This is Diana Nyad for KCRW, and this is The Score.
There was a familiar face to New Yorkers around town during the 36th edition of the New York City Marathon last Sunday. The darling of the race's history, its grand champion, Grete Waitz wasn't just another former winner coming back to hand out medals and meet and greet the press. Grete Waitz and her relationship to this marathon are what legends are made of. Let's go back to the early 1970's to tell the whole story.
Back then, in Oslo, Grete's brothers were athletes, but opportunities and attitudes toward girls playing sports were thin. Grete ran like the wind, even broke the world record at 3000 meters, but was looking to flex her talents at other distances, too. Just then, a charismatic Romanian named Fred Lebow was flexing his talent as a visionary, working to make the New York City Marathon into a world-famous spectacle, to be run through all five boroughs of the city, bringing in the best marathoners in the world, and including thousands more to push themselves to the finish.
One of the world-class runners he invited was Norwegian Grete Waitz. From the first year she won the race, 1978, New Yorkers adored her. I covered the marathon during the Grete years for ABC Sports. One year my assignment was to give impressions from a helicopter, about 2,000 feet above the city. I remember saying that Grete looked like a perfect toy soldier from on high, the white gloves she wore on that crisp fall day clicking up and down in perfect metronome rhythm. She wasn't a herky-jerky runner. She was elegant. And she was elegant off the road as well. Very modest, self-effacing, and always focused on others, asking how their races went, even if they finished hours after she had. Grete was the first woman to break the 2-hours, 30-minutes mark, setting a world record, in New York. That's running at an outrageous pace of 5 minutes and 45 seconds a mile for 26.2 miles! There were years when I covered the race from a motorcycle side car that we had trouble keeping up with Grete. As we'd fly through the streets of Brooklyn and Queens and the avenues of Manhattan, throngs of fans would strain their necks to catch a glimpse of this gentle Norwegian, leading the women's pack, her blonde ponytail barely moving as she glided by, the telltale sign that she was once again on her way to another moment atop the winner's podium. By 1988, Grete had experienced nine such moments. And, along with her growing love affair with New York each autumn, her friendship with Fred Lebow grew deeper as well. The reserved Norwegian and the feisty Romanian had a certain simpatico. Actually, they became the best of friends.
Then it came Grete's time to win her tenth title in New York. She had broken the world record for the marathon four times. She had won the silver medal at the first running of the women's marathon in the Olympic Games, in Los Angeles in 1984. But a tenth New York City Marathon? That was Grete's stated dream ending to her storybook career.

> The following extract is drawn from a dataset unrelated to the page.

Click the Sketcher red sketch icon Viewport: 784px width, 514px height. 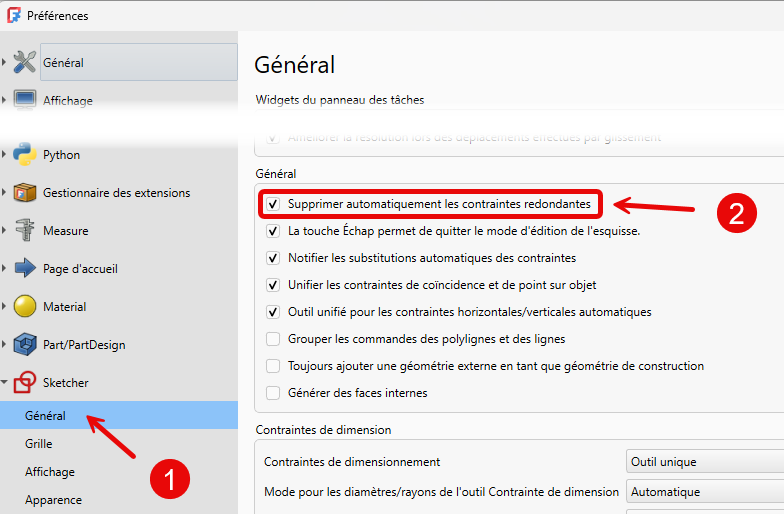tap(25, 383)
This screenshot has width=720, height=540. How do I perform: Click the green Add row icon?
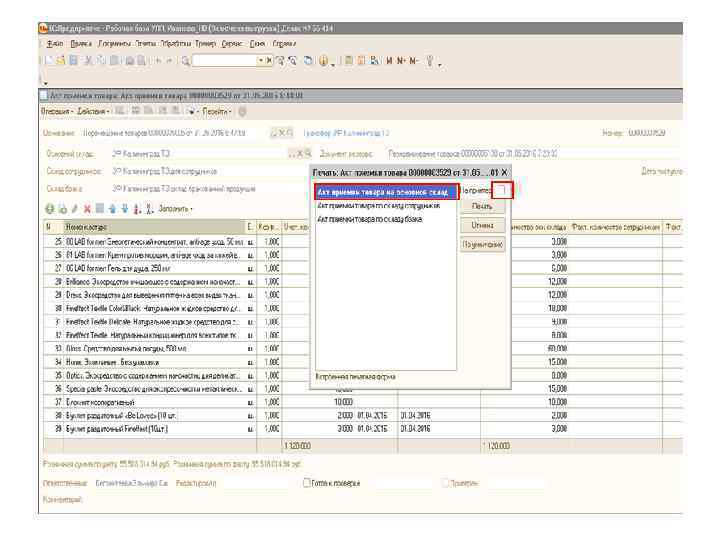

Just then, her dear friend Fred Lebow was diagnosed with brain cancer and he made it known that he wanted to experience the event he had made into a star, the New York City Marathon, before his time was up. Rather than go for her magical tenth, Grete ran with Fred, slowly, and in tears, for five and a half hours to the finish line. Fred Lebow did die of brain cancer and Grete says she has never for a moment regretted her decision to run every step of the way, inches from his side.
All these years later, it's Grete Waitz who is now battling cancer. In her typical non-revealing way, she won't even share what type of cancer it is. But she's fighting it. And she intends to win that fight, just as she won so many battles on the asphalt. She flew in to New York from Oslo to be part of the race Sunday, and to visit schools, and raise money for cancer treatment. Grete met up with 650 runners before the race, all of whom were wearing t-shirts that read "Running; for Grete." She ran for them once. Actually nine times. Now they are running for her.
This is Diana Nyad for KCRW, and that's The Score.